- Born: October 19, 1871 New York City, New York
- Died: September 15, 1966 (aged 94) New York City, New York
- Education: Art Students League of New York, Shinnecock Hills Summer School of Art, Académie Colarossi
- Known for: Painting

= Matilda Auchincloss Brownell =

American Impressionist painter and portraitist

Matilda Auchincloss Brownell (October 19, 1871 – September 15, 1966) was an American Impressionist painter and portraitist.

==Early life and education==
Born into an upper class, well-connected family in New York City, Matilda Auchincloss Brownell was the daughter of New York City Bar Association Secretary Silas B. Brownell (1830-1918) and Sarah Stoddard Sheffield (1845-1922). Her paternal lineage traces back to Colonial settlers who came to New England in 1638. In 1894 Brownell attended the Shinnecock Hills Summer School of Art, where she was a student of William Merritt Chase. During this same time period she also studied at the Art Students League of New York with Chase and formed a lasting friendship with Mary Cassatt, as evidenced in several letters written in the 1890s. Brownell then traveled to Paris to continue her studies at the Académie Colarossi and was a student of Frederick William MacMonnies. During her time abroad, Matilda visited many countries, including Italy and England, in the tradition of the Grand Tour. In Paris, Brownell met a fellow student and gifted sculptor named Janet Scudder. The two would become close friends, with Brownell's father Silas eventually helping to secure the struggling Scudder her first major commission to design the seal for the New York City Bar Association. In 1898 Brownell and Scudder returned to Paris together, living in an 18th-century house on Boulevard Raspail and once again attending Académie Colarossi, where the pair would draw from life in the evenings.

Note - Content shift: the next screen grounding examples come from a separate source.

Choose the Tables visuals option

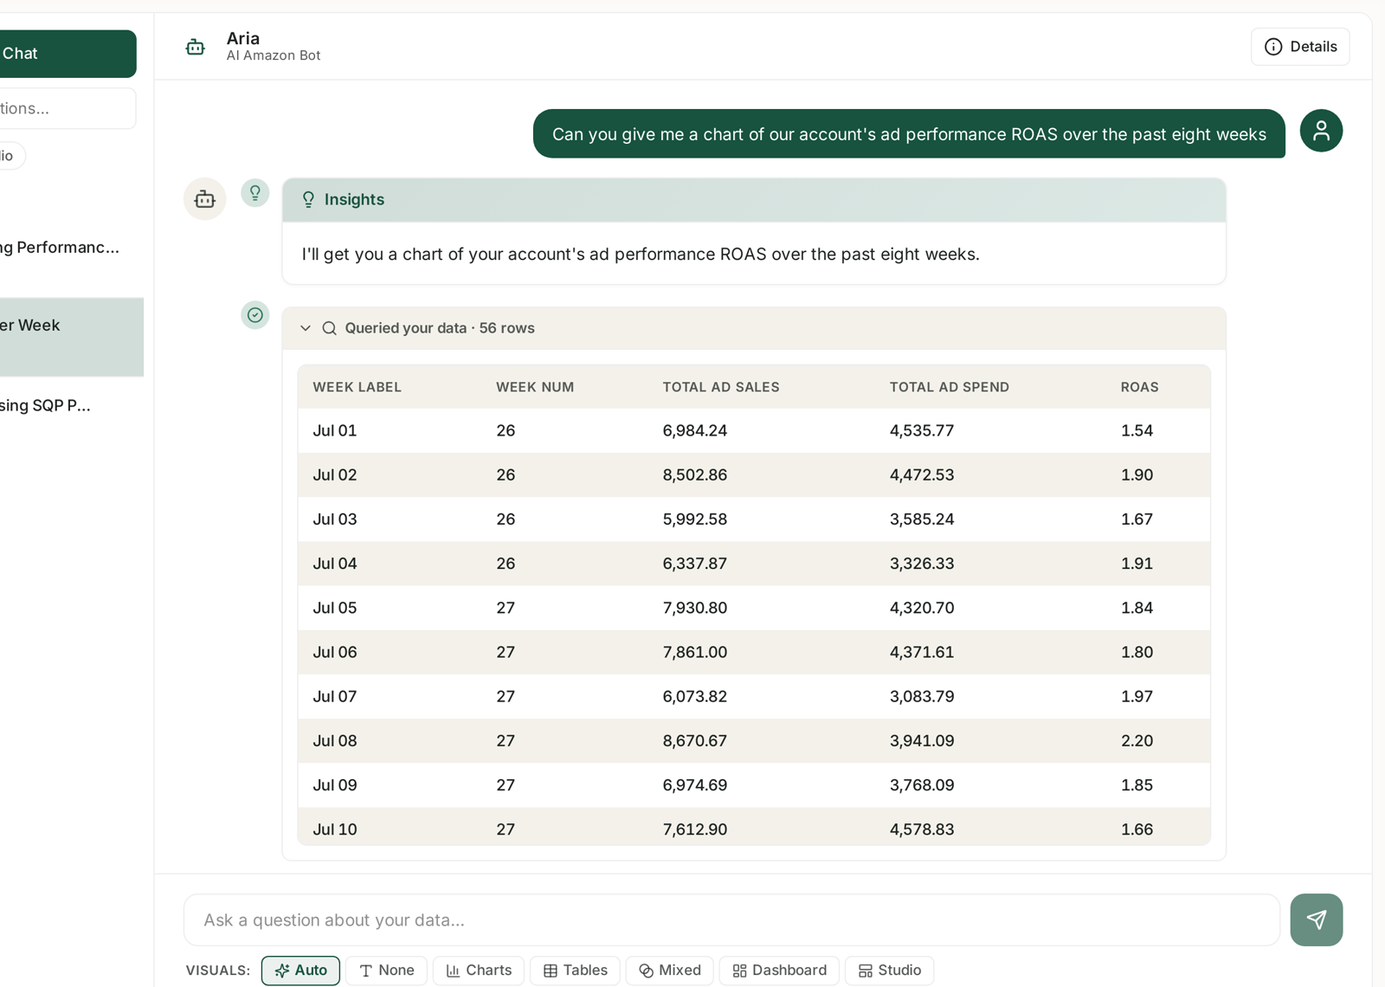pos(576,971)
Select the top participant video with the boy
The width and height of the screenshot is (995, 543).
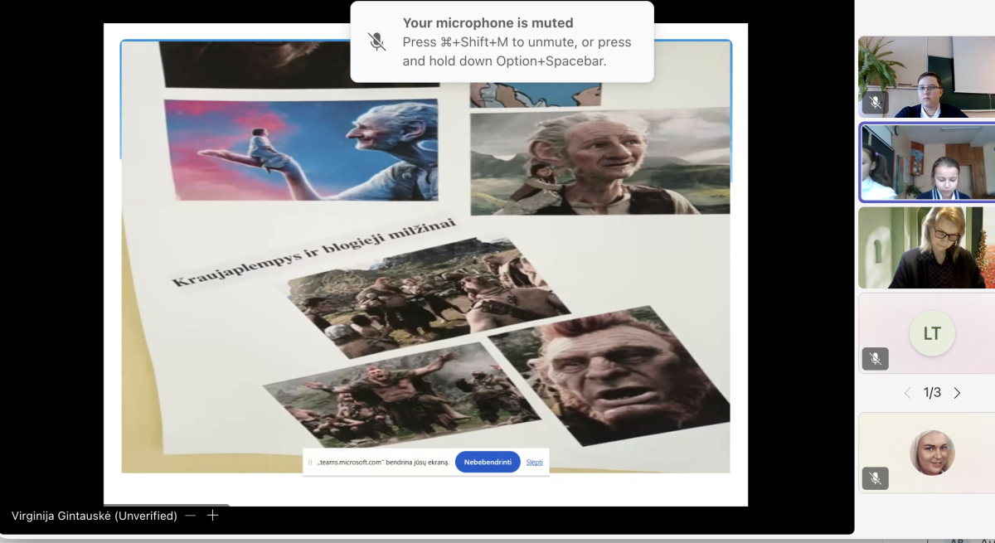tap(926, 76)
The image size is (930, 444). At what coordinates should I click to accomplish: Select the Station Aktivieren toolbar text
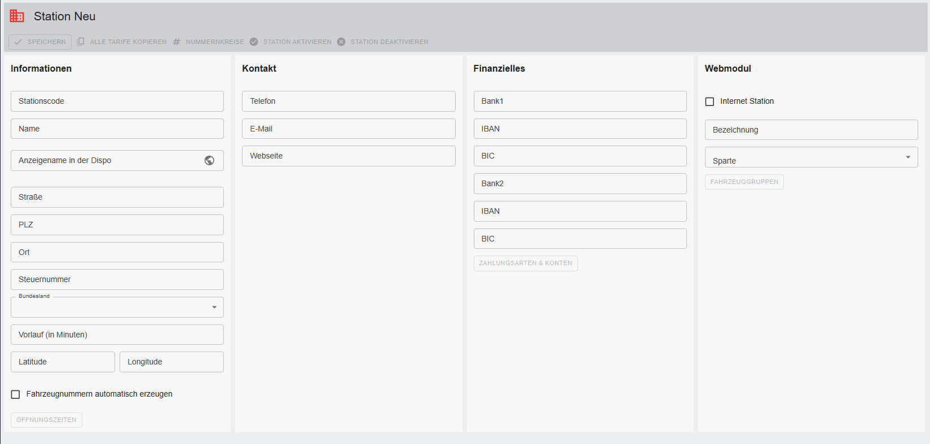coord(297,42)
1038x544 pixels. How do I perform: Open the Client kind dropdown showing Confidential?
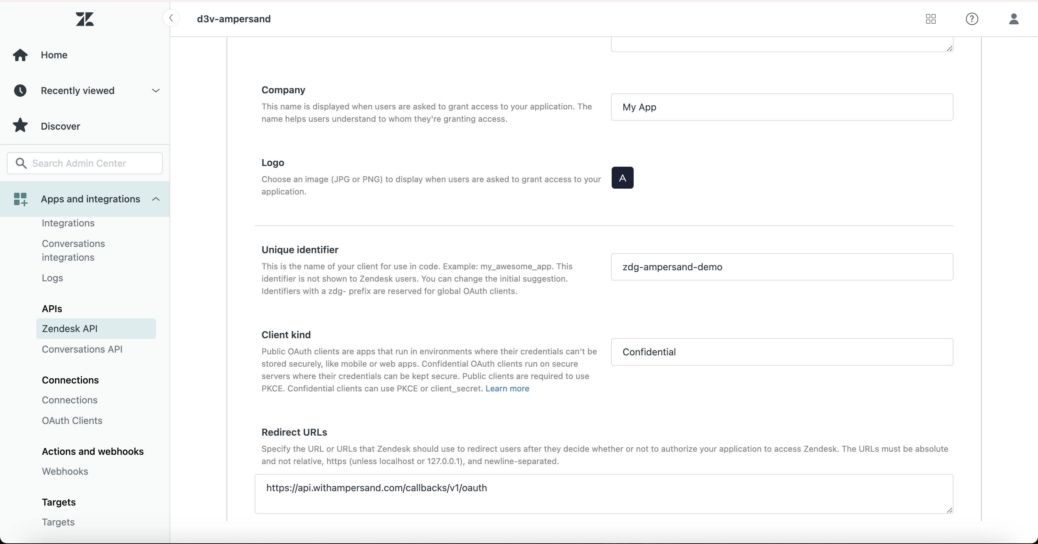click(x=782, y=352)
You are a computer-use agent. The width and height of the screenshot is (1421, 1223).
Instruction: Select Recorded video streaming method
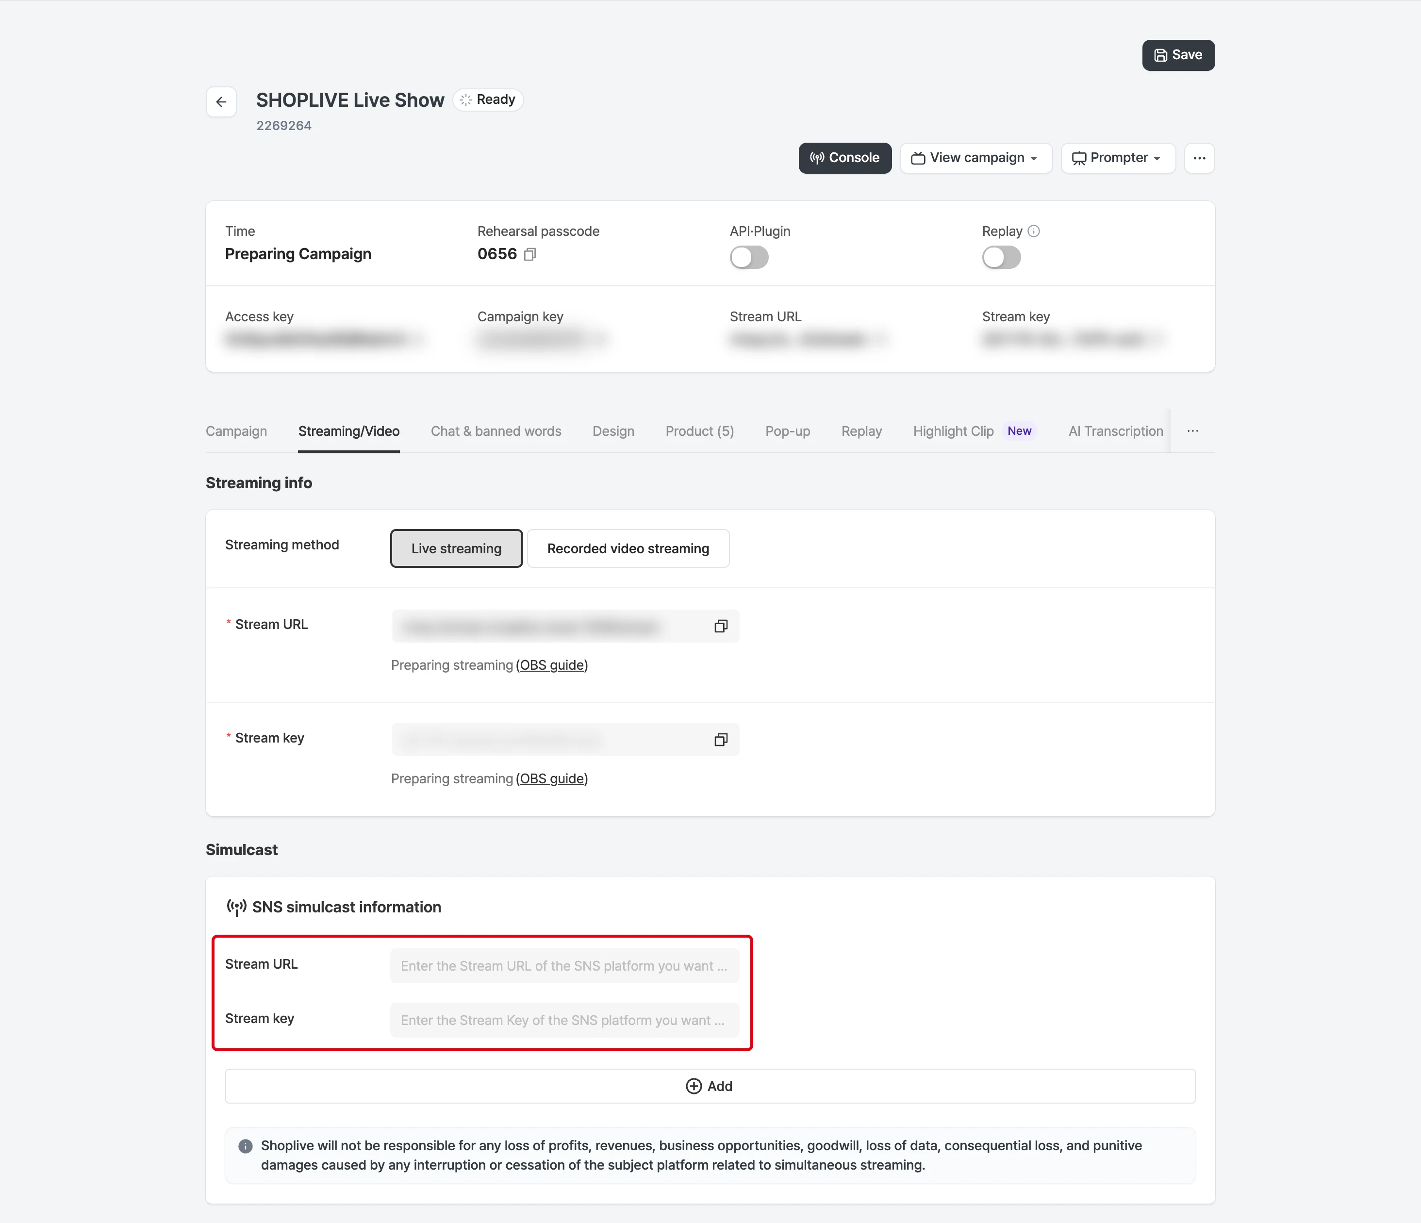(628, 549)
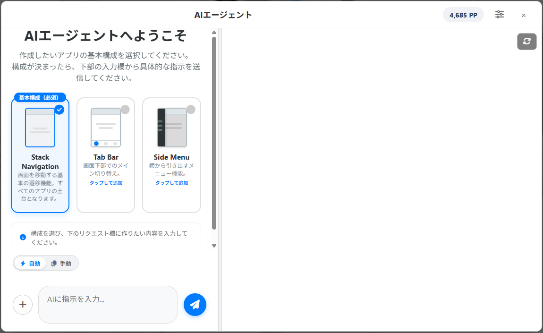Click the info icon in the notice box
The width and height of the screenshot is (543, 333).
pyautogui.click(x=23, y=237)
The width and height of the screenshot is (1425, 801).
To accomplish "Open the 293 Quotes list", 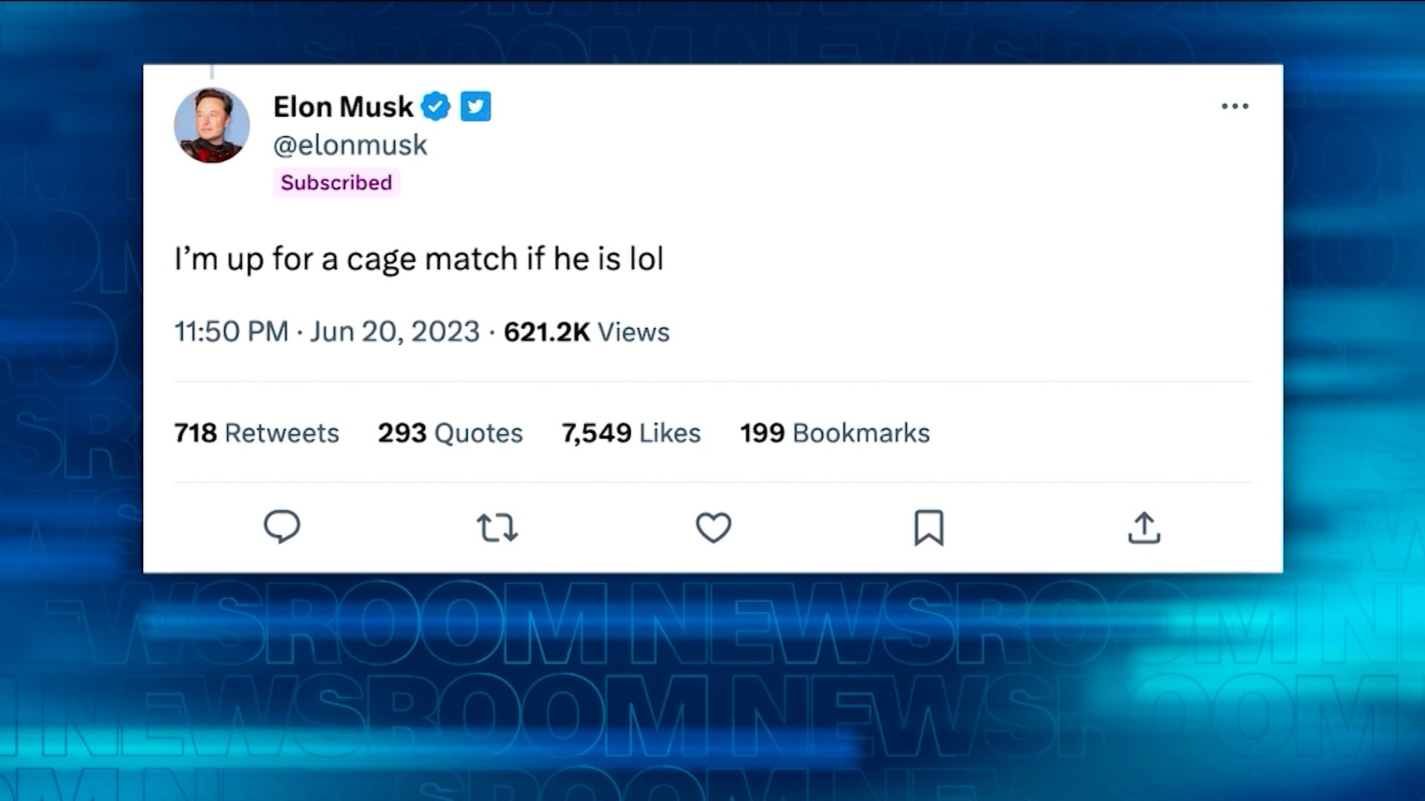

==Exhibitions and Museum Collections==
After her return to America, Miss Brownell (who never married) would go on to exhibit at the National Academy of Design in New York, The Panama–Pacific International Exposition of 1915, the Corcoran Gallery of Art in Washington D.C., The Society of Independent Artists, the Art Institute of Chicago, and the Pennsylvania Academy of the Fine Arts, among other New York City galleries and a London exhibition in 1921, where critics praised her "clever still-life paintings." At the Panama-Pacific International Exposition, the celebrated American painter Mary Foote exhibited a "quiet, restful portrait of Miss Matilda Brownell." Barnard College purchased Brownell's portrait of Dean Gildersleeve in 1920 after the painting was exhibited at Knoedler Galleries in New York City. The Brooklyn Museum acquired a still life by Brownell in 1930, and the Metropolitan Museum of Art acquired her "Spring, Luxembourg Garden" (1902) in 1966.